Writers are often told that they should write in their “authentic voice.” That concept is bullshit, but when you have to actually say the words out loud in order, it’s a lot harder to put on some kind of fake writerly persona that you cobbled together from reading other people’s work. Or at least it is for me, as I am a terrible actress.

Dictating my drafts also requires me to think before I speak. Which is something that I confess I do not always do and could certainly use practice at.

President Truman at work at his desk in the Oval Office, dictating to his secretary, Rose Conway.

Dictation has a long and robust tradition. (Here is where I make a note to myself, as I’m walking through the park, to look up examples of famous works that were dictated when I get back to a computer. I’m sure there are some. And this is, of course, a downside of dictation.) John Milton, the famed author of Paradise Lost, dictated that work to various helpers between 1658 and 1664. Henry James dictated some of his later work, although maybe that’s not a great example because critics tend to consider those works far inferior to his non-dictated output. Dostoevsky dictated much of his work to a secretary named Anna Grigorievna who he eventually fell in love with and married. Winston Churchill dictated the entirety of his book A History of the English Speaking People.

And yet, despite all of its benefits, dictation seems to have fallen into a strange technological crack. I’m sure there are plenty of men out there who still dictate drafts to their secretaries, but it feels a bit old-fashioned and has that slight aftertaste of sexism left over from a time when women could only be secretaries. I admit it does sometimes feel a bit Don Drapery to speak to someone or something and ask it to write down your words for you. Especially at a time when we can all type for ourselves and we all have these fancy schmancy computer devices. 

And dictation to a computer hasn’t quite caught on either. My phone isn’t always that good at figuring out what exactly I’m trying to say. For example in the above paragraph when I said “Don Drapery,” the computer thought that I was saying “Dawn drapery.” Like a curtain made out of a poor woman named Dawn. Dictated drafts, just like any drafts, need proofreading. But I find the weird misunderstandings somewhat delightful.
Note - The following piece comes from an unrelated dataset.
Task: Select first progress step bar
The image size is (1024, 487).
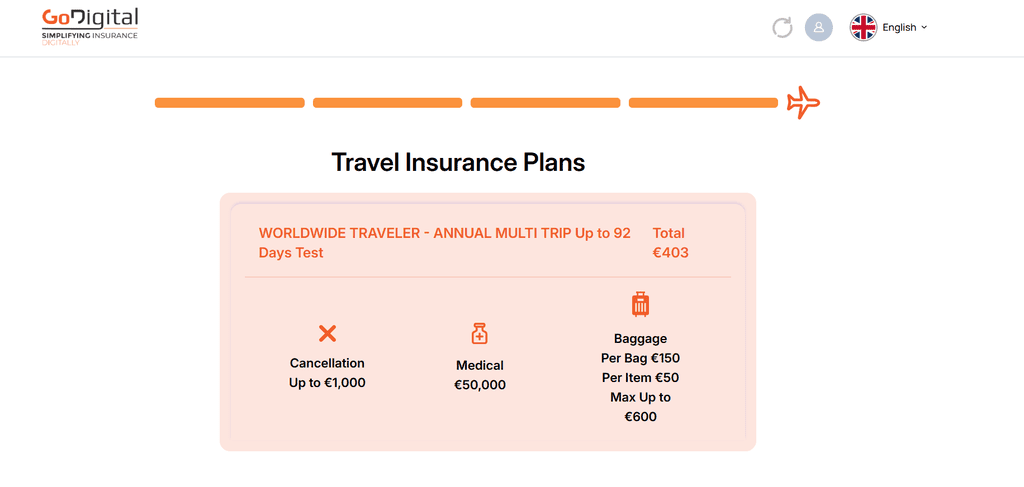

For example, sometimes when dictating this very draft the iPhone thought that instead of saying dictation I was saying the kishin. I didn’t know what the word kishin was so I had to go look it up. Apparently a Kishin is a Japanese word that means basically “ogre god.” I consider this a net positive for dictation though, because now I get to read stories about Kishin.

But beyond the simple question of how good the technology is at getting your words right, there is the bigger hurdle to consider: we still don’t really feel comfortable talking to our machines. Futurists argue that that is changing, that voice is the new technological medium, and that we will be talking to our machines more and more and more. As more people have smart devices in their homes, they’ll get more used to speaking to them. And the machines will get better at understanding what we’re saying.

Of course, plenty of modern writers dictate their work into fancy dictation software far more sophisticated than my bluetooth headset and iPhone setup. Dan Brown, the author of the Da Vinci Code, dictates his early drafts of novels. Richard Powers, author of the National Book Award-winning novel The Echo Maker, dictated his drafts. Maybe you already dictate your work anyway. If so, please let me join your club. 

And perhaps in the future, when we’re all chatting to our devices all the time, dictation will see the resurgence that I believe it so rightfully deserves.

 

Top Image: President Roosevelt Dictating Instructions to His Secretary, William Loeb

2 thoughts on “Long Live Dictation

  1. How timely this post is for me. Thank you! So many good points I’ve been pondering. Do you have a favorite app you use for recording? And what is your transcription process?

  2. At opposite ends of some scale or another, Peter Medawar, one of the clearest writers about science, wrote that good writing should sound like speech, and Barbara Cartland dictated her prolific output.